Et il faut attaquer Sarkozy sur ses intentions belliqueuses, cet homme-là veut la guerre avec l’Iran, et contre d’autres pays encore, comme il a souscrit à l’invasion de l’Irak ; Kouchner aussi d’ailleurs. Ils ne chercheront pas non plus à régler la question palestinienne, lourde d’incertitudes et de dangers. Les médias laissent sous silence ces questions : Il faut donc les aborder soi-même ! Frontalement !

Et pour revenir au fond, Ségolène, il y a des thèmes de gauche qu’il faut mettre en avant, ils sont porteurs : comme celui des services publics, bradés par Sarkozy. Aujourd’hui , j’entendais par exemple que la SNCF allait « rationaliser » ( le Président parlerait de « moderniser ») son réseau…entendez, supprimer les lignes non rentables ! Au détriment de la lutte contre la pollution, de l’emploi, des PME, des usagers. Il s’agit, là encore, de « privilégier » les grandes lignes ! Tu sais, Ségolène, j’ai une voix qui porte, je suis un tribun né (comment dit-on, au féminin ? Une tribune ?) : Je n’aurai pas tardé à me saisir d’un tel thème ! « Privilégier les grandes lignes, au détriment des populations. C’est à l’image de TOUTE la politique de Sarkozy ! On favorise les privilégiés, et on sacrifie les petits, les faibles,les démunis ! ». La nécessité de la rentabilité a pris le pas sur le service public. C’est à l’image de toute la politique du nouveau gouvernement, qu’on se le dise !

Regarde, Ségolène, l’image choc employée par la LCR : « Nos vies valent mieux que leurs profits ». Eh oui, idée toute simple, à exploiter sans retenue, mais avec des mots simples, comme lui ! Je l’ai écouté, à Montpellier : Il est d’une efficacité extraordinaire ! Sa simplicité fait mouche , et sa conviction aussi ! J’ai adoré la colère de Josiane Balasko. Moi aussi, je parle avec les tripes : Ca marche toujours !

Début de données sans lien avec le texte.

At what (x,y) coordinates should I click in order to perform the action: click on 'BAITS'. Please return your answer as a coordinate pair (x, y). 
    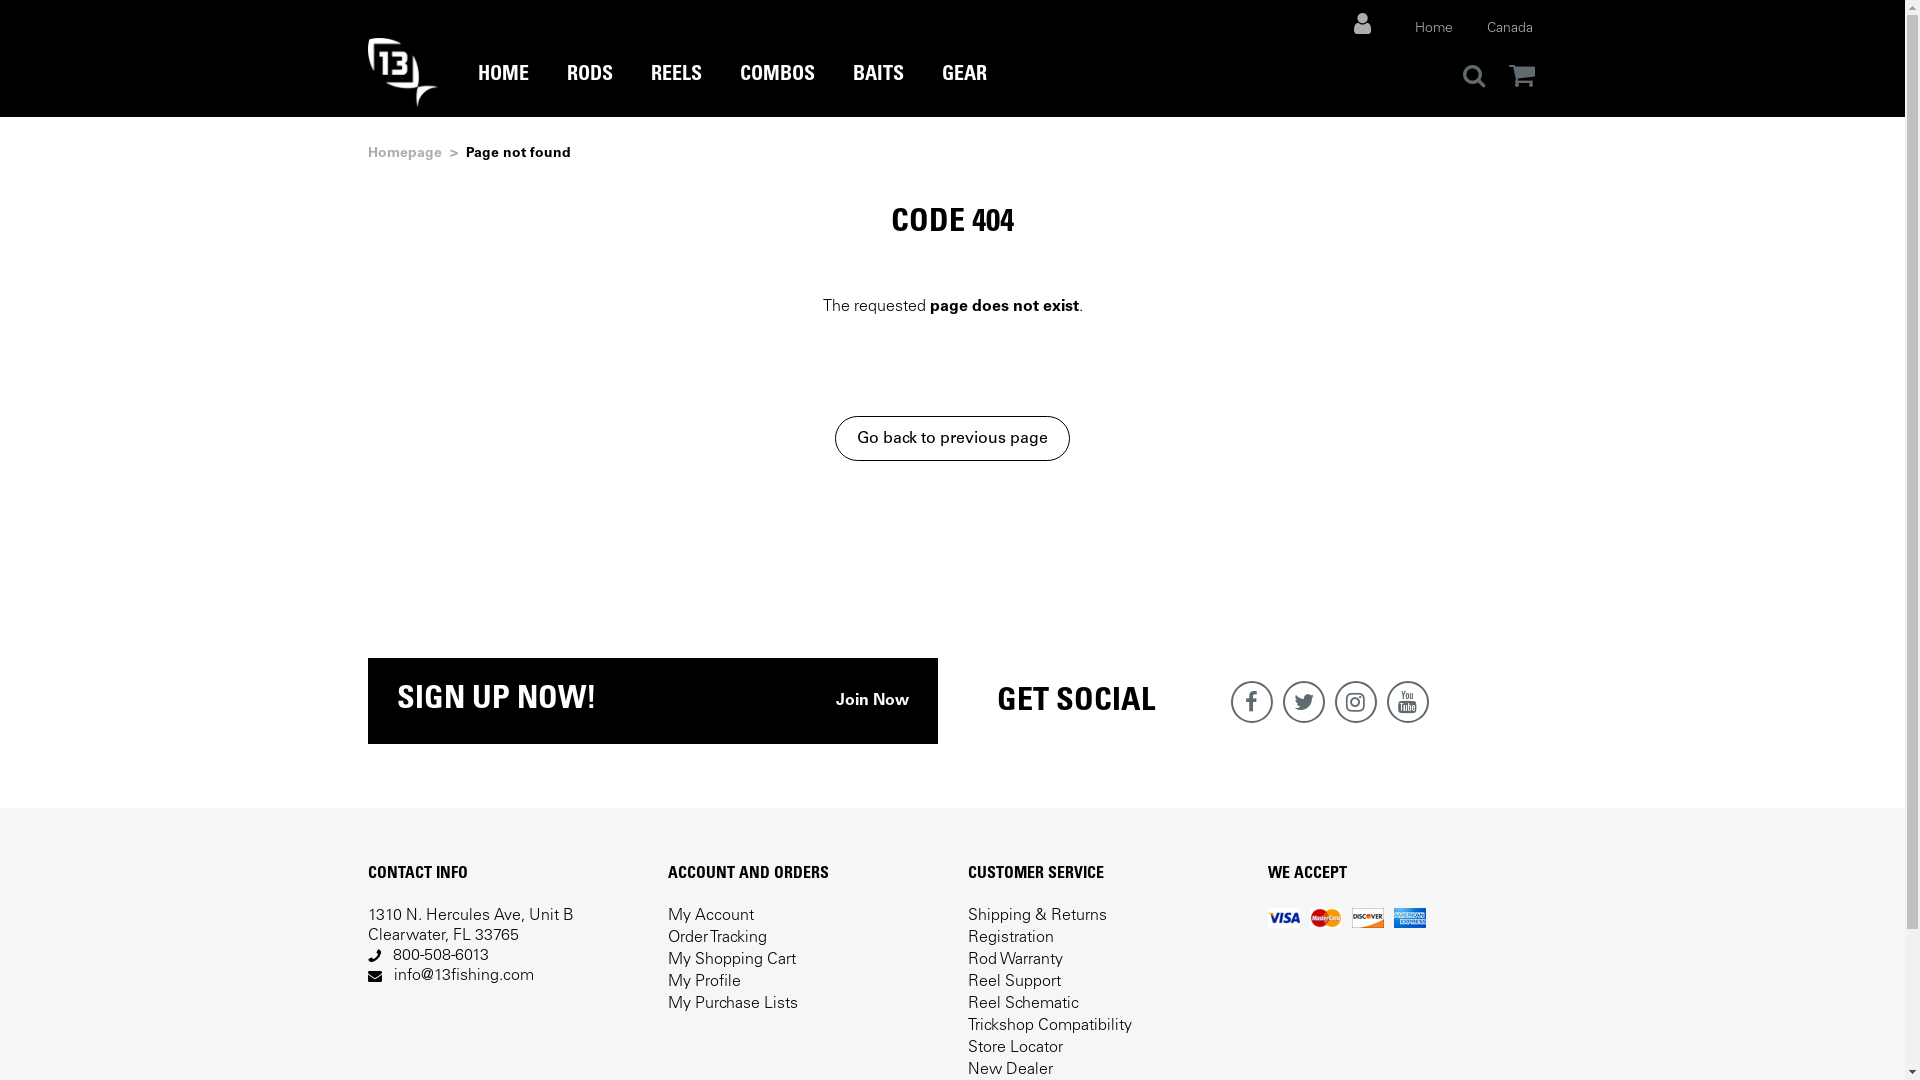
    Looking at the image, I should click on (851, 90).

Je rêve d’une grande union de tous les opposants… de Besancenot à Bayrou ! Et je me sens très proche des communistes rénovateurs, qui sont pragmatiques tout en défendant avec acharnement les intérêts des couches populaires. Je ne veux pas voir le PC mourir ! Les militants sont formidables, dévoués, efficaces, sincères, désintéressés, intègres ; Et ils défendent réellement les plus défavorisés ! Le communisme français d’aujourd’hui n’a rien à voir avec le stalinien : c’est un parti de gouvernement, qui se bat pour l’amélioration des conditions de vie des travailleurs et des personnes modestes, ils ont toute leur place dans une grande Union de la gauche ! Je ne me résigne jamais à voir disparaître un bastion communiste. Ségolène, l’espérance est à gauche, quand celle-ci est authentiquement de gauche ! Avec les communistes, avec les amis de Besancenot, avec les Verts aussi ! L’ Union fait la force !

Ségolène, merci d’être une femme libre.

Les médias, eux, ne le sont pas. Et ça, c’est très grave….

Eva, militante de choc, femme convaincue et libre aussi. Sans parti, sans chapelle, sans clan, totalement indépendante.